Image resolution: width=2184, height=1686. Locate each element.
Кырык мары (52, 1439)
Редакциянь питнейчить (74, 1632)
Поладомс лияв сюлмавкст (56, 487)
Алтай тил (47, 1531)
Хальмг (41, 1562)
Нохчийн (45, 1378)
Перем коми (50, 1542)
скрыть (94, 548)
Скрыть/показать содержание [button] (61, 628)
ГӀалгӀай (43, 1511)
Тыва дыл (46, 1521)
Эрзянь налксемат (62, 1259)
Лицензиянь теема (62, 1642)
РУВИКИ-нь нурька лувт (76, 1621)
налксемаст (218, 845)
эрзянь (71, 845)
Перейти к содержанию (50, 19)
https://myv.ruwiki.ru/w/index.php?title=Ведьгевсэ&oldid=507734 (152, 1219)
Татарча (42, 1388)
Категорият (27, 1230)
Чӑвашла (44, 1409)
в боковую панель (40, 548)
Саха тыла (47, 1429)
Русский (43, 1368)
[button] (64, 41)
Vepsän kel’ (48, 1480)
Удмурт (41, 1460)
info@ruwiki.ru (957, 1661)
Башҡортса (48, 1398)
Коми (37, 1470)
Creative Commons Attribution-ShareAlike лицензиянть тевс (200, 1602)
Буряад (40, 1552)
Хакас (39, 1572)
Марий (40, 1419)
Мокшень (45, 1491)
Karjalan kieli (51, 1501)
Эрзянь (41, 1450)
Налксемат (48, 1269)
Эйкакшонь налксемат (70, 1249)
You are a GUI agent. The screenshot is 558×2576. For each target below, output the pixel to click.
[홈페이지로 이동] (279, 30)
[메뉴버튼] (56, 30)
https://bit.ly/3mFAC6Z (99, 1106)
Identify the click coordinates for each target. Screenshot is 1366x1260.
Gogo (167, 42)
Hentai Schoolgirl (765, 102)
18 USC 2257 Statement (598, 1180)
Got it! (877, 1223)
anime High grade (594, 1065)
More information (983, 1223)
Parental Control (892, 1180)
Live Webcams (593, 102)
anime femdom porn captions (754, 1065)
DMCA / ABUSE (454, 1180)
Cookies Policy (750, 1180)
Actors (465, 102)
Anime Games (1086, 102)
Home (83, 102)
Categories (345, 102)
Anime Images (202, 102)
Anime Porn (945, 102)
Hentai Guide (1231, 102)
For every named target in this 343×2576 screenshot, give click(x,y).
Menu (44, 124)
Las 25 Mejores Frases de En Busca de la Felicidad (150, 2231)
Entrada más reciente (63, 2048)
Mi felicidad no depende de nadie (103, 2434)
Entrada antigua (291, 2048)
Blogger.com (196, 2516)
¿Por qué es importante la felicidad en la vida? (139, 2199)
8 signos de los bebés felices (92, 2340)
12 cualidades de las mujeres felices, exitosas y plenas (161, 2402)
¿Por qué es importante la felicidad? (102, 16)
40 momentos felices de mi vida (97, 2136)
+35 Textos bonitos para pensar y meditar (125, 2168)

##########

EXERCISE BRIEF -
Take the material above and reproduce it word for word.

OUTPUT OF THE EXERCISE -
Image resolution: width=2184, height=1686. Locate each element.
Кырык мары (52, 1439)
Редакциянь питнейчить (74, 1632)
Поладомс лияв сюлмавкст (56, 487)
Алтай тил (47, 1531)
Хальмг (41, 1562)
Нохчийн (45, 1378)
Перем коми (50, 1542)
скрыть (94, 548)
Скрыть/показать содержание [button] (61, 628)
ГӀалгӀай (43, 1511)
Тыва дыл (46, 1521)
Эрзянь налксемат (62, 1259)
Лицензиянь теема (62, 1642)
РУВИКИ-нь нурька лувт (76, 1621)
налксемаст (218, 845)
эрзянь (71, 845)
Перейти к содержанию (50, 19)
https://myv.ruwiki.ru/w/index.php?title=Ведьгевсэ&oldid=507734 (152, 1219)
Татарча (42, 1388)
Категорият (27, 1230)
Чӑвашла (44, 1409)
в боковую панель (40, 548)
Саха тыла (47, 1429)
Русский (43, 1368)
[button] (64, 41)
Vepsän kel’ (48, 1480)
Удмурт (41, 1460)
info@ruwiki.ru (957, 1661)
Башҡортса (48, 1398)
Коми (37, 1470)
Creative Commons Attribution-ShareAlike лицензиянть тевс (200, 1602)
Буряад (40, 1552)
Хакас (39, 1572)
Марий (40, 1419)
Мокшень (45, 1491)
Karjalan kieli (51, 1501)
Эрзянь (41, 1450)
Налксемат (48, 1269)
Эйкакшонь налксемат (70, 1249)
You are a GUI agent. The screenshot is 558×2576. For each target below, output the pixel to click.
[홈페이지로 이동] (279, 30)
[메뉴버튼] (56, 30)
https://bit.ly/3mFAC6Z (99, 1106)
Identify the click coordinates for each target. Screenshot is 1366x1260.
Gogo (167, 42)
Hentai Schoolgirl (765, 102)
18 USC 2257 Statement (598, 1180)
Got it! (877, 1223)
anime High grade (594, 1065)
More information (983, 1223)
Parental Control (892, 1180)
Live Webcams (593, 102)
anime femdom porn captions (754, 1065)
DMCA / ABUSE (454, 1180)
Cookies Policy (750, 1180)
Actors (465, 102)
Anime Games (1086, 102)
Home (83, 102)
Categories (345, 102)
Anime Images (202, 102)
Anime Porn (945, 102)
Hentai Guide (1231, 102)
For every named target in this 343×2576 screenshot, give click(x,y).
Menu (44, 124)
Las 25 Mejores Frases de En Busca de la Felicidad (150, 2231)
Entrada más reciente (63, 2048)
Mi felicidad no depende de nadie (103, 2434)
Entrada antigua (291, 2048)
Blogger.com (196, 2516)
¿Por qué es importante la felicidad en la vida? (139, 2199)
8 signos de los bebés felices (92, 2340)
12 cualidades de las mujeres felices, exitosas y plenas (161, 2402)
¿Por qué es importante la felicidad? (102, 16)
40 momentos felices de mi vida (97, 2136)
+35 Textos bonitos para pensar y meditar (125, 2168)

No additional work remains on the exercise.